It is very much like xpath, for good reasons. And yes, it is a
different approach than SPARQL, because the problem to solve is
different.

>
>
>> By the way, I am surprised that you didn't come up with more examples
>> involving rdf:list, because this is a very important part of LD Patch.
>
>
> The list stuff happens to feel obvious and trivial to me.

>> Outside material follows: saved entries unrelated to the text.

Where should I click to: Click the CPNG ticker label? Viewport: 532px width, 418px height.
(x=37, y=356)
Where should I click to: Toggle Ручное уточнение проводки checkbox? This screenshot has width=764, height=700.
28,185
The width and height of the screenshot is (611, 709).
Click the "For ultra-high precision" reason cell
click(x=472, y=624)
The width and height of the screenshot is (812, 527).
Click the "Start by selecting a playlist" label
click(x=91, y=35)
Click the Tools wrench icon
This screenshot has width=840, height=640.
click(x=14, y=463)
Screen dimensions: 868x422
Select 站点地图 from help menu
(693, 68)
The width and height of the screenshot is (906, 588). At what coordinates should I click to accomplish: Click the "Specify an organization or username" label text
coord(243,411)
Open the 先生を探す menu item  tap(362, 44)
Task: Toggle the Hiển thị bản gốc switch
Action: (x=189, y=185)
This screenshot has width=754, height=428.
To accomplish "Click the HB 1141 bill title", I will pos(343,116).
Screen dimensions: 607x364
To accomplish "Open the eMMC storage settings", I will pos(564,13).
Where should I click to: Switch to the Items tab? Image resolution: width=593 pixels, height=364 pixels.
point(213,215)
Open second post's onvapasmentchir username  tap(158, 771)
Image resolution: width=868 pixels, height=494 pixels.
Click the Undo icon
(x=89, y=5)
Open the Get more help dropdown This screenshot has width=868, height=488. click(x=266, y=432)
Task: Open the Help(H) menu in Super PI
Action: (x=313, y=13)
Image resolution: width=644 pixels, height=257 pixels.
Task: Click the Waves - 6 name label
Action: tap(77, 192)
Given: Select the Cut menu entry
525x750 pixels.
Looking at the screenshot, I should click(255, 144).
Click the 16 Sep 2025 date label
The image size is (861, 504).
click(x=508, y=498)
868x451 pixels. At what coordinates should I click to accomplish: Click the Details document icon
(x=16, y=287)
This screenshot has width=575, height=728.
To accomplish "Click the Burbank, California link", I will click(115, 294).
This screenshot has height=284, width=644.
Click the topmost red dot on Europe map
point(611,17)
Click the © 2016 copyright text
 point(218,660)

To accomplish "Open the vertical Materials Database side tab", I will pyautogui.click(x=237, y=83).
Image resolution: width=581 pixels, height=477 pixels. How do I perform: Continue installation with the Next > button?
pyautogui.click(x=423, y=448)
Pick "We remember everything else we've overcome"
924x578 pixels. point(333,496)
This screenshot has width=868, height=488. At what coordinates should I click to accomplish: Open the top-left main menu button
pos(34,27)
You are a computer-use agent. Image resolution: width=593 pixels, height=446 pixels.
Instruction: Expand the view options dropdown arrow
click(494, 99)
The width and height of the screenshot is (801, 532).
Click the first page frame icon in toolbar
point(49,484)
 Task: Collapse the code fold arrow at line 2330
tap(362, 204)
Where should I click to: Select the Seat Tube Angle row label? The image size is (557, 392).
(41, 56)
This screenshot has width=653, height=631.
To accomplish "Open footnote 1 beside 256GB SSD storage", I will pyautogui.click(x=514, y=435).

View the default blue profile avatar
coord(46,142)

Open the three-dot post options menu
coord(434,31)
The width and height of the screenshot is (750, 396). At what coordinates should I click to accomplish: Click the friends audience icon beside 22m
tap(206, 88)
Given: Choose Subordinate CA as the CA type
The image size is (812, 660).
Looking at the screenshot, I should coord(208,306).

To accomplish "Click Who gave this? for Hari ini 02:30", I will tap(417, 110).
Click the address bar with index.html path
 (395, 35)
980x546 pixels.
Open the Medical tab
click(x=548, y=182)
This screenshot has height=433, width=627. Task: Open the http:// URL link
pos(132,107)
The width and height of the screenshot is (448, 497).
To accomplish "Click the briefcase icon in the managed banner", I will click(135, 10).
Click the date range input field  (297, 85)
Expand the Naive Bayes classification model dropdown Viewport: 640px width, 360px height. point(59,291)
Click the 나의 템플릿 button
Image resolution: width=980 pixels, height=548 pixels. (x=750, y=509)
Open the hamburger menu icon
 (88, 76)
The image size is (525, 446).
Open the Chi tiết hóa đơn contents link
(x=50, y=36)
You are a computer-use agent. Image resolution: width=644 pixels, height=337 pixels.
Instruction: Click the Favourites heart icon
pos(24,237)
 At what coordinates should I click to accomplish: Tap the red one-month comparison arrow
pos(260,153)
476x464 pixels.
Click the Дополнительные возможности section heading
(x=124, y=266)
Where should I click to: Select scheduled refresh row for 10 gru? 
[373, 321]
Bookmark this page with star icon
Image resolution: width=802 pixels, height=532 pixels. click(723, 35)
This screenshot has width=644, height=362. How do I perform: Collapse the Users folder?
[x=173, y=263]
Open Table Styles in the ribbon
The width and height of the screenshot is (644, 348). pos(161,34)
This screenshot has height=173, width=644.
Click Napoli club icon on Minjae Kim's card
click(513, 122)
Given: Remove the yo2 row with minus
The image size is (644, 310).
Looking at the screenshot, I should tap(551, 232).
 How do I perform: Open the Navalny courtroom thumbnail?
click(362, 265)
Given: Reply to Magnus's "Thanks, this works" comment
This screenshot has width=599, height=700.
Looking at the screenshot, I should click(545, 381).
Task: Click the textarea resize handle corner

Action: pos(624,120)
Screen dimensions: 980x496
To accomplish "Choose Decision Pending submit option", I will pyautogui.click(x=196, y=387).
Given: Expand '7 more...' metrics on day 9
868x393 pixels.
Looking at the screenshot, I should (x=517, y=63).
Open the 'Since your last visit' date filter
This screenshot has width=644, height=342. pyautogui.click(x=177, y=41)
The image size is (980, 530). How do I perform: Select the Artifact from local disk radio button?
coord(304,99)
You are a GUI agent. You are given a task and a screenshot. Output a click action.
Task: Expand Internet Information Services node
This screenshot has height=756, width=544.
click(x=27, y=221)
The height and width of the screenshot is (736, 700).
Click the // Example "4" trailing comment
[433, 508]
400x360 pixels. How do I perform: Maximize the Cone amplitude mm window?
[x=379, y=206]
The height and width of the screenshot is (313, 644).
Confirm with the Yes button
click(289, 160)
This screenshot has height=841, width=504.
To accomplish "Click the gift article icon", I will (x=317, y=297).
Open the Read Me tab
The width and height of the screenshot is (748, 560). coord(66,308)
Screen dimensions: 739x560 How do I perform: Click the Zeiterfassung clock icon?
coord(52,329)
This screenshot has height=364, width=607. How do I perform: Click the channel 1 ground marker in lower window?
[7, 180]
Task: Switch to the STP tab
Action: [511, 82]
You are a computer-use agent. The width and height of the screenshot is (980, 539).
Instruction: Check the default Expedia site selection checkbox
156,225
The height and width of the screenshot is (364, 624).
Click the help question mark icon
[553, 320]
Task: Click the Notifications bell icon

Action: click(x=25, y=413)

I now realize that the semantics for updating list is a bit crazy but
the user doesn't need to think about it in order to use it. It just
works. And that's a good thing :-)

>
> There are some test cases to be had there, too, in terms of odd
> constructions using rdf:first and rdf:rest, and showing the rdf:Seq, etc,
> aren't touched.  (or are they...?    maybe they should be? As long as you're
> always touching an EXISTING structure, that wouldn't require the patch to be
> any different.)

I am not sure to understand.

>
>
>>> I'd suggest giving them a series of increasing examples, such as the test
>>> cases I posed to you, so they can see that blank nodes get selected from
>>> the
>>> nearest node via forward or backward arcs, then filtered if necessary.
>>
>> I completely agree. If we decide to move forward with this approach,
>> it is my very intention that the specification will double as
>> documentation.
>>
>>> Which makes me think....
>>
>> You can find the new tests at [2].
>>
>> [2]
>> https://github.com/betehess/banana-rdf/blob/efe9ba1a522768ec81649c281f5433096fb90a1d/ldpatch/src/test/scala/SandrosChallenge.scala#L248
>>
>
> Awesome.
>
> I see an error in how I posed Test11.  It should be changing Bob A Smith not
> Bob A Jones, btw, otherwise the firstname isn't needed to locate the blank
> node.
>
>
>>> == TEST 9
>>> == FROM
>>> <alice> <knows >
>>>       [ <first> "Bob", <last> "Smith" ],
>>>       [ <first> "Bob", <last> "Jones" ],
>>>       [ <first> "Charlie", <last> "Smith" ],
>>>       [ <first> "Charlie", <last> "Jones" ].
>>> == TO
>>> <alice> <knows >
>>>       [ <first> "Bob", <last> "Smith" ],
>>>       [ <first> "Bob", <last> "Jones" ],
>>>       [ <first> "Charlie", <last> "Smith" ],
>>>       [ <first> "Chuck", <last> "Jones" ].
>>> == END
>>>
>>> Every language features needs a test in the test suite, and really should
>>> be
>>> motivated by a use case.   If you allow multiple filters in one path,
>>> provide an example where that's necessary.  (I think that's what Test 9
>>> is.)
>>
>> Yes.
>>
>>> And just to push a tiny bit more, to make sure we can step after the
>>> filter:
>>>
>>> == TEST 10
>>> Somewhat artificial use of <text> but surely there are situations like
>>> this
>>> == FROM
>>> <alice> <knows >
>>>       [ <first> [ <text> "Bob"], <last> [ <text> "Smith"] ],
>>>       [ <first> [ <text> "Bob"], <last> [ <text> "Jones"] ],
>>>       [ <first> [ <text> "Charlie"], <last> [ <text> "Smith"] ],
>>>       [ <first> [ <text> "Charlie"], <last> [ <text> "Jones"] ].
>>> == TO
>>> <alice> <knows >
>>>       [ <first> [ <text> "Bob"], <last> [ <text> "Smith"] ],
>>>       [ <first> [ <text> "Bob"], <last> [ <text> "Jones"] ],
>>>       [ <first> [ <text> "Charlie"], <last> [ <text> "Smith"] ],
>>>       [ <first> [ <text> "Chuck"], <last> [ <text> "Jones"] ].
>>> == END
>>>
>>> Is the value of Bind unique, or can it be a set?
>>
>> We (the editors) talked a lot about that. The very first draft was
>> actually binding variables to sets of nodes, and so did my initial
>> implementation.
>>
>> In the end, we went back to something much closer to the RDF Patch
>> solution. That is: Add and Delete only touch one triple at a time.
>
>
> Do remember what tipped the balance in this direction?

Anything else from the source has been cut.